## Tarefa proposta
Por favor, transforme todos os dados abaixo em uma tabela Markdown com as colunas "Número" e "Linha do registro", numerando as linhas em sequência e deixando de fora as linhas em branco.

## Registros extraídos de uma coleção
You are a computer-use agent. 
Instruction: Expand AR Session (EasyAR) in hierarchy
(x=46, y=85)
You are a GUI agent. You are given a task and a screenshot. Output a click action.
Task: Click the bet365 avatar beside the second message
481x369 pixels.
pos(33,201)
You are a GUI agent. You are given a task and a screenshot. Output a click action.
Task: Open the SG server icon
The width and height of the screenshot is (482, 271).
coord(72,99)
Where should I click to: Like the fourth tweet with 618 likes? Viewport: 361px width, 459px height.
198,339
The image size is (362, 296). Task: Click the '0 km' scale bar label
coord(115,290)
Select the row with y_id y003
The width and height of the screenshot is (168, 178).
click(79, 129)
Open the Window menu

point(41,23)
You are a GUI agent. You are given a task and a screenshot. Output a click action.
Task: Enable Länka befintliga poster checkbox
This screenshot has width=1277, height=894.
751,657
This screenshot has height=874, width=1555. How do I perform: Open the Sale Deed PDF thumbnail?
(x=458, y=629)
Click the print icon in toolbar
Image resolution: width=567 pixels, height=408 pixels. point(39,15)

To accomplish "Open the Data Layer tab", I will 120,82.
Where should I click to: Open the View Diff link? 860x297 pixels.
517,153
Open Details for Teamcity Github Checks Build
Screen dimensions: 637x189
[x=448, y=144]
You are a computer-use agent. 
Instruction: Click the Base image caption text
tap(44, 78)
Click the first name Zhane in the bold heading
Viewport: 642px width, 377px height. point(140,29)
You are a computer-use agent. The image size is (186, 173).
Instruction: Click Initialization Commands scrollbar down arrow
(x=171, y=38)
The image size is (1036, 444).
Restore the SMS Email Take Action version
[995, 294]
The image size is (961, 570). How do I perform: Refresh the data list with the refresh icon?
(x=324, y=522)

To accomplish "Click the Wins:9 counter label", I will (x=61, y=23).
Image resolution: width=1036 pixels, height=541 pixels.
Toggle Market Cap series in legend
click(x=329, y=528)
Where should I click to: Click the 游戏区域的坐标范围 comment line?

## Resultado final
| Número | Linha do registro |
|---|---|
| 1 | You are a computer-use agent.  |
| 2 | Instruction: Expand AR Session (EasyAR) in hierarchy |
| 3 | (x=46, y=85) |
| 4 | You are a GUI agent. You are given a task and a screenshot. Output a click action. |
| 5 | Task: Click the bet365 avatar beside the second message |
| 6 | 481x369 pixels. |
| 7 | pos(33,201) |
| 8 | You are a GUI agent. You are given a task and a screenshot. Output a click action. |
| 9 | Task: Open the SG server icon |
| 10 | The width and height of the screenshot is (482, 271). |
| 11 | coord(72,99) |
| 12 | Where should I click to: Like the fourth tweet with 618 likes? Viewport: 361px width, 459px height. |
| 13 | 198,339 |
| 14 | The image size is (362, 296). Task: Click the '0 km' scale bar label |
| 15 | coord(115,290) |
| 16 | Select the row with y_id y003 |
| 17 | The width and height of the screenshot is (168, 178). |
| 18 | click(79, 129) |
| 19 | Open the Window menu |
| 20 | point(41,23) |
| 21 | You are a GUI agent. You are given a task and a screenshot. Output a click action. |
| 22 | Task: Enable Länka befintliga poster checkbox |
| 23 | This screenshot has width=1277, height=894. |
| 24 | 751,657 |
| 25 | This screenshot has height=874, width=1555. How do I perform: Open the Sale Deed PDF thumbnail? |
| 26 | (x=458, y=629) |
| 27 | Click the print icon in toolbar |
| 28 | Image resolution: width=567 pixels, height=408 pixels. point(39,15) |
| 29 | To accomplish "Open the Data Layer tab", I will 120,82. |
| 30 | Where should I click to: Open the View Diff link? 860x297 pixels. |
| 31 | 517,153 |
| 32 | Open Details for Teamcity Github Checks Build |
| 33 | Screen dimensions: 637x189 |
| 34 | [x=448, y=144] |
| 35 | You are a computer-use agent.  |
| 36 | Instruction: Click the Base image caption text |
| 37 | tap(44, 78) |
| 38 | Click the first name Zhane in the bold heading |
| 39 | Viewport: 642px width, 377px height. point(140,29) |
| 40 | You are a computer-use agent. The image size is (186, 173). |
| 41 | Instruction: Click Initialization Commands scrollbar down arrow |
| 42 | (x=171, y=38) |
| 43 | The image size is (1036, 444). |
| 44 | Restore the SMS Email Take Action version |
| 45 | [995, 294] |
| 46 | The image size is (961, 570). How do I perform: Refresh the data list with the refresh icon? |
| 47 | (x=324, y=522) |
| 48 | To accomplish "Click the Wins:9 counter label", I will (x=61, y=23). |
| 49 | Image resolution: width=1036 pixels, height=541 pixels. |
| 50 | Toggle Market Cap series in legend |
| 51 | click(x=329, y=528) |
| 52 | Where should I click to: Click the 游戏区域的坐标范围 comment line? |